(Stored data)
____________

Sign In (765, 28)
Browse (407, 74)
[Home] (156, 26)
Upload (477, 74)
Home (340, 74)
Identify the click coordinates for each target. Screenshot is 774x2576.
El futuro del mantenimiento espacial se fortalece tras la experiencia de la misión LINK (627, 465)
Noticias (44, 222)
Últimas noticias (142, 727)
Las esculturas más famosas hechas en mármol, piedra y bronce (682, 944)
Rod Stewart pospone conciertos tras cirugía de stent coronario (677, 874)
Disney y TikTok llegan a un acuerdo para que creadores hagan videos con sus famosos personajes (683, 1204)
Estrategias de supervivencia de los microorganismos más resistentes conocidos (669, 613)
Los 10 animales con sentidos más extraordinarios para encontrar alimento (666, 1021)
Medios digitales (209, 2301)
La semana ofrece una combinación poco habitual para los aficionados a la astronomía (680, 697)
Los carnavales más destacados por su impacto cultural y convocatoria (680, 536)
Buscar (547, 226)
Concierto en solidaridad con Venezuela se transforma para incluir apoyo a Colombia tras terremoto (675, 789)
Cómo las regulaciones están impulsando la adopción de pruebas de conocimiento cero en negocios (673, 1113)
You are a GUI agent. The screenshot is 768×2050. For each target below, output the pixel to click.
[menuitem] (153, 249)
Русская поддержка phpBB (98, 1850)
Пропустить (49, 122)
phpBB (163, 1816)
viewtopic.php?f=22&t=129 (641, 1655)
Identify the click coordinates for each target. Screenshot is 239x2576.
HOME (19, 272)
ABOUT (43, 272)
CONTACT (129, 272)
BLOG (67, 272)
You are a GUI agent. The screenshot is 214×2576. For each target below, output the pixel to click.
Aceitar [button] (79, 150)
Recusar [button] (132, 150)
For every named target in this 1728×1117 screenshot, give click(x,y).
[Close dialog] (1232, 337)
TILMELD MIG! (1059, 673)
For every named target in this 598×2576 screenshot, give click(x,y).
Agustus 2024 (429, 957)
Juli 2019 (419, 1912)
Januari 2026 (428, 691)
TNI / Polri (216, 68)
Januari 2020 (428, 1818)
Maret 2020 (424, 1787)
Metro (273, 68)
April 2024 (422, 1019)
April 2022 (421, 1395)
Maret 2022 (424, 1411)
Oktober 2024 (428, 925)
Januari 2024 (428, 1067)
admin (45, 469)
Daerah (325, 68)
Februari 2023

____________

From the data above, extract every line in its exact form.

Sign In (765, 28)
Browse (407, 74)
[Home] (156, 26)
Upload (477, 74)
Home (340, 74)
Identify the click coordinates for each target. Screenshot is 774x2576.
El futuro del mantenimiento espacial se fortalece tras la experiencia de la misión LINK (627, 465)
Noticias (44, 222)
Últimas noticias (142, 727)
Las esculturas más famosas hechas en mármol, piedra y bronce (682, 944)
Rod Stewart pospone conciertos tras cirugía de stent coronario (677, 874)
Disney y TikTok llegan a un acuerdo para que creadores hagan videos con sus famosos personajes (683, 1204)
Estrategias de supervivencia de los microorganismos más resistentes conocidos (669, 613)
Los 10 animales con sentidos más extraordinarios para encontrar alimento (666, 1021)
Medios digitales (209, 2301)
La semana ofrece una combinación poco habitual para los aficionados a la astronomía (680, 697)
Los carnavales más destacados por su impacto cultural y convocatoria (680, 536)
Buscar (547, 226)
Concierto en solidaridad con Venezuela se transforma para incluir apoyo a Colombia tras terremoto (675, 789)
Cómo las regulaciones están impulsando la adopción de pruebas de conocimiento cero en negocios (673, 1113)
You are a GUI agent. The screenshot is 768×2050. For each target below, output the pixel to click.
[menuitem] (153, 249)
Русская поддержка phpBB (98, 1850)
Пропустить (49, 122)
phpBB (163, 1816)
viewtopic.php?f=22&t=129 (641, 1655)
Identify the click coordinates for each target. Screenshot is 239x2576.
HOME (19, 272)
ABOUT (43, 272)
CONTACT (129, 272)
BLOG (67, 272)
You are a GUI agent. The screenshot is 214×2576. For each target below, output the pixel to click.
Aceitar [button] (79, 150)
Recusar [button] (132, 150)
For every named target in this 1728×1117 screenshot, give click(x,y).
[Close dialog] (1232, 337)
TILMELD MIG! (1059, 673)
For every named target in this 598×2576 screenshot, give click(x,y).
Agustus 2024 (429, 957)
Juli 2019 (419, 1912)
Januari 2026 (428, 691)
TNI / Polri (216, 68)
Januari 2020 (428, 1818)
Maret 2020 (424, 1787)
Metro (273, 68)
April 2024 (422, 1019)
April 2022 (421, 1395)
Maret 2022 (424, 1411)
Oktober 2024 (428, 925)
Januari 2024 (428, 1067)
admin (45, 469)
Daerah (325, 68)
Februari 2023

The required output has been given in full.